ID: To me, material is very important and I have experimented with a very wide array, including leather and parchment. The form of a given material—its strengths and limitations—often inspires the ultimate form of a piece. For me, 2005 was a significant year of change. I stripped away the unessential and moved toward abstraction. It was during this time that I dedicated myself to bronze, which has become a signature material for me. I find that bronze is cold at first. I try to warm it up by etching and sculpting the surface, like a tattoo or the skin of an animal. The material allows me to create the delicate, intricate details I want to achieve. I like to challenge its limits.
MM: There’s an interesting balance of masculinity and femininity in your pieces. What inspired this contrast?
ID: I think the contrast and balance of masculine and feminine is a result of my ongoing sources of inspiration—tribal art and art deco—and the formal characteristics of bronze.
The cold, heavy solidness of bronze is masculine, which contrasts with the feminine refinement, restraint, and sensuality of art deco.

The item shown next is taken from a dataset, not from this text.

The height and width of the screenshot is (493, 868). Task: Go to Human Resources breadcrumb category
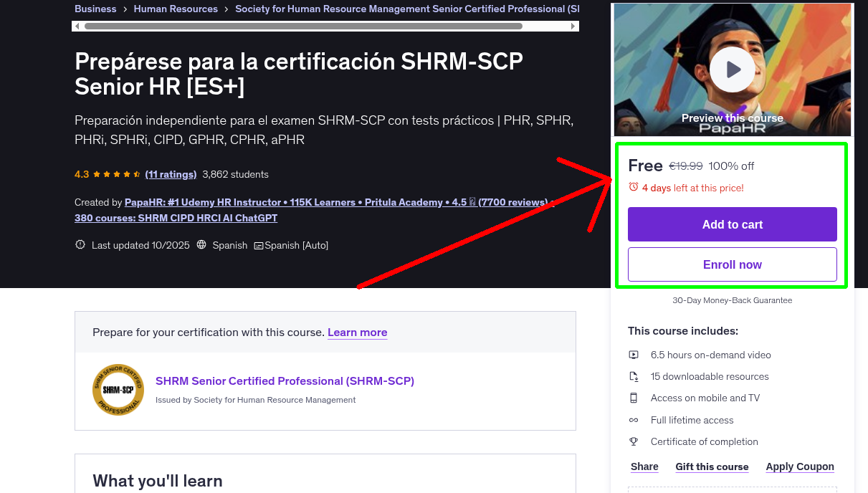176,9
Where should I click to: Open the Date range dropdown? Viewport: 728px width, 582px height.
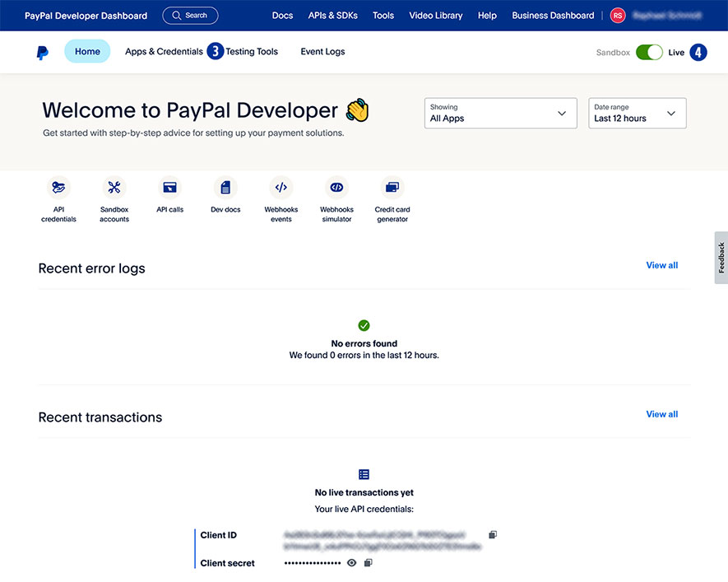(x=637, y=114)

For example, when a repetitive, delicate lacework motif is applied to bronze, a lightness is created, evoking the feminine in a masculine material.
MM: You have a residency at Carpenters Workshop | Roissy. What has that experience been like and has it enabled you to explore new ideas or processes?
ID: Roissy is a very special space. Organized in the French tradition of the Arts Décoratifs, it brings together the best artisans: prototypists, parchmentfitters, chiselers, patina specialists, engravers, gilders, coppersmiths, and blacksmiths. In this way it is a site for innovation alongside the preservation and transmission of traditional techniques. Working at Roissy has allowed me to follow every step of production intimately. At my disposal are a wax workshop, tapestry workshop, patina parchment workshop, wood finishing workshops, a metal workshop, and a casting workshop. The wealth of resources is tremendous and has enabled me to experiment with different materials and make more technically sophisticated work. Anything is possible and we can test ideas quickly.
MM: How has your work evolved and changed over the years?
ID: In 2005 I made a conscious shift toward abstraction in my work. It became less figurative and more minimalistic. I approached the surface of furniture like a painter to a canvas to which I would transfer my rhythmic language of signs—circles, lines, rings, staples, squares, and notches. In order to achieve the exact effects I want in an engraved motif, I have developed my own tools. These tools and my technical approach continue to evolve. Still, the intricacy of my engravings and my exacting demands on the technical approach to a piece remain the same. There is a sensual and spiritual quality in all of my work that gives it a timelessness. I am not interested in trends.